_SOURCE RECORDS_:
══════════

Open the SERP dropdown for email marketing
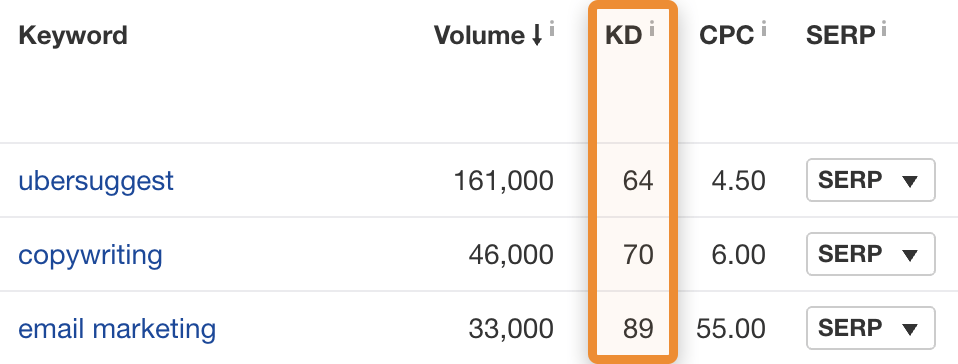The width and height of the screenshot is (958, 364). [x=871, y=328]
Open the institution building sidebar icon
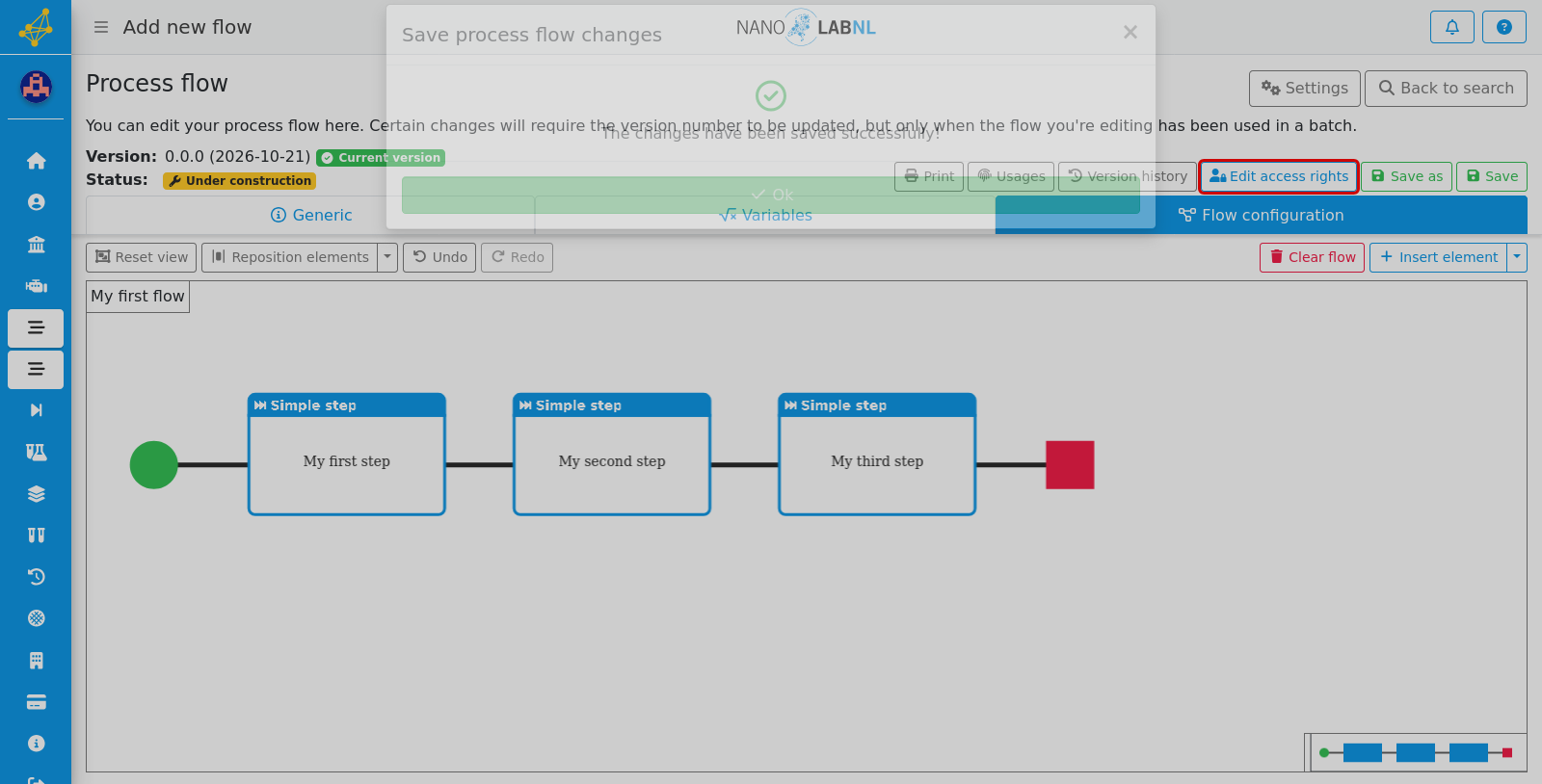Screen dimensions: 1542x784 pos(36,244)
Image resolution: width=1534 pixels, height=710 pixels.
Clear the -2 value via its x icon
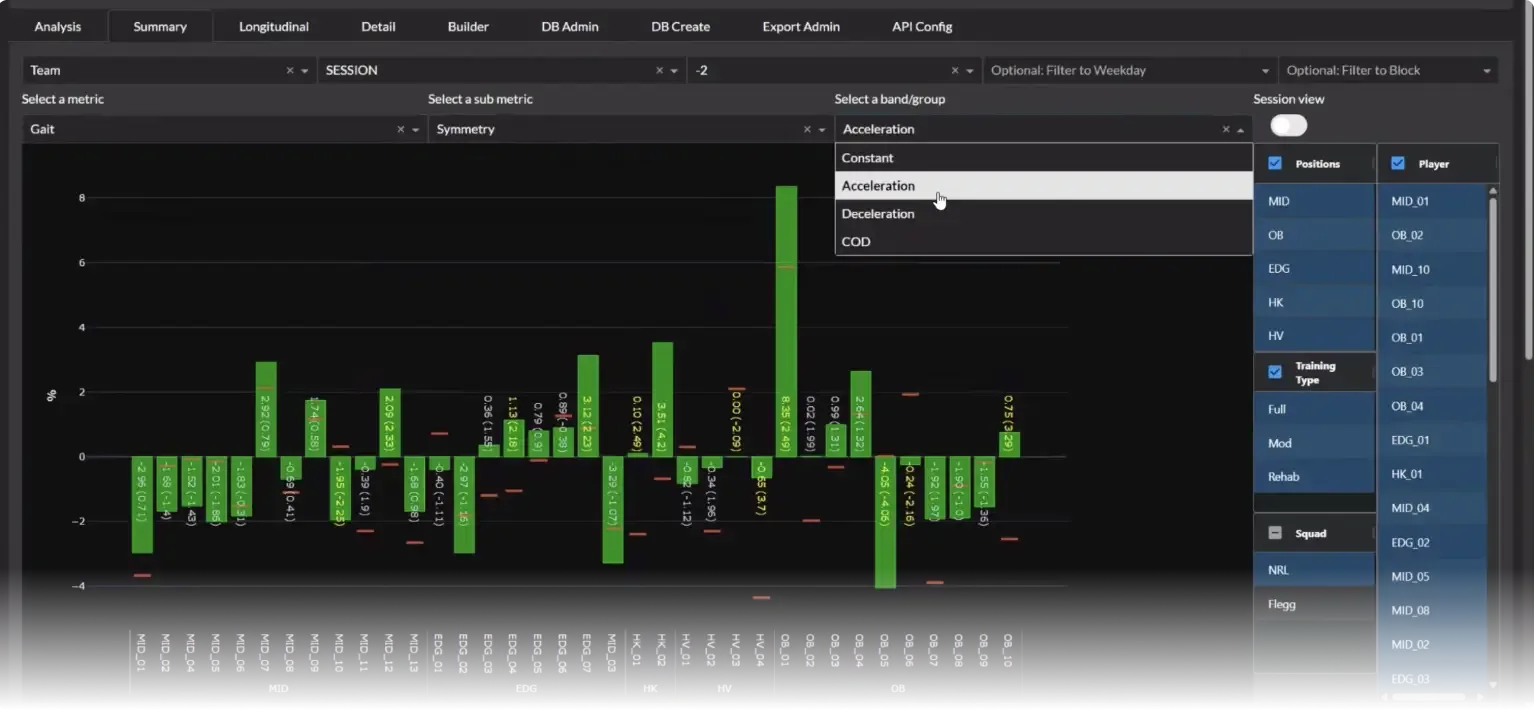click(953, 70)
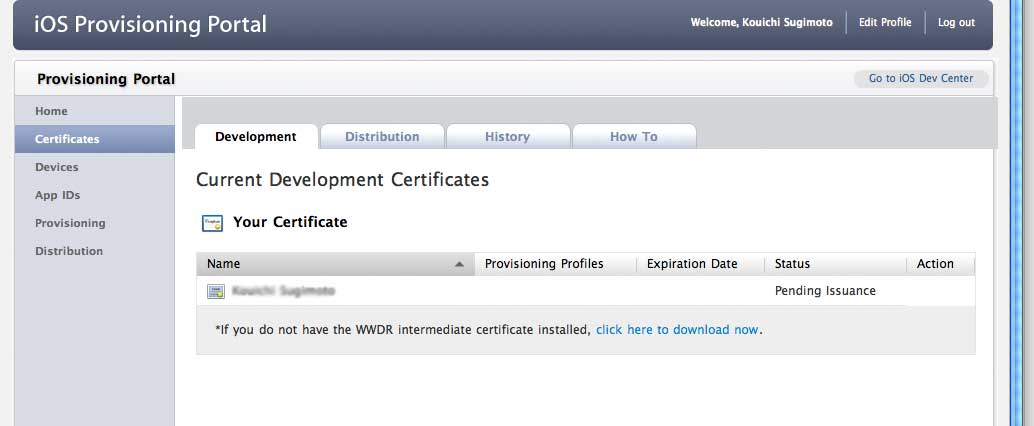Open Home in the sidebar

pyautogui.click(x=51, y=111)
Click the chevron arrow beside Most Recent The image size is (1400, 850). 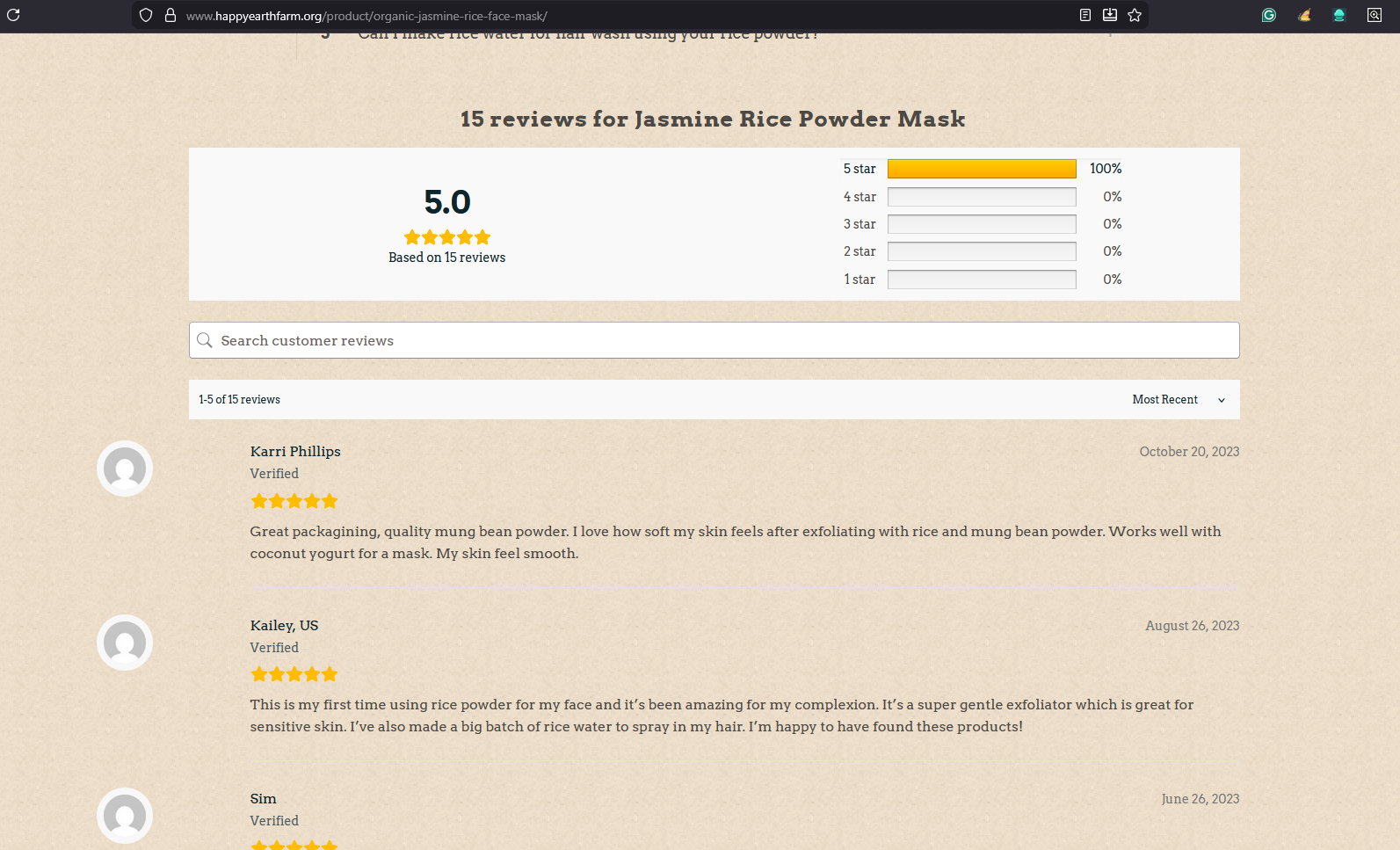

══════════

_THE PROBLEM_: Leaving the pictures out, transcribe the entries above exactly as written.

_ANSWER SPACE_:
Open the SERP dropdown for email marketing
The width and height of the screenshot is (958, 364). [x=871, y=328]
Open the institution building sidebar icon
Screen dimensions: 1542x784 pos(36,244)
Image resolution: width=1534 pixels, height=710 pixels.
Clear the -2 value via its x icon
click(953, 70)
Open Home in the sidebar

pyautogui.click(x=51, y=111)
Click the chevron arrow beside Most Recent The image size is (1400, 850). 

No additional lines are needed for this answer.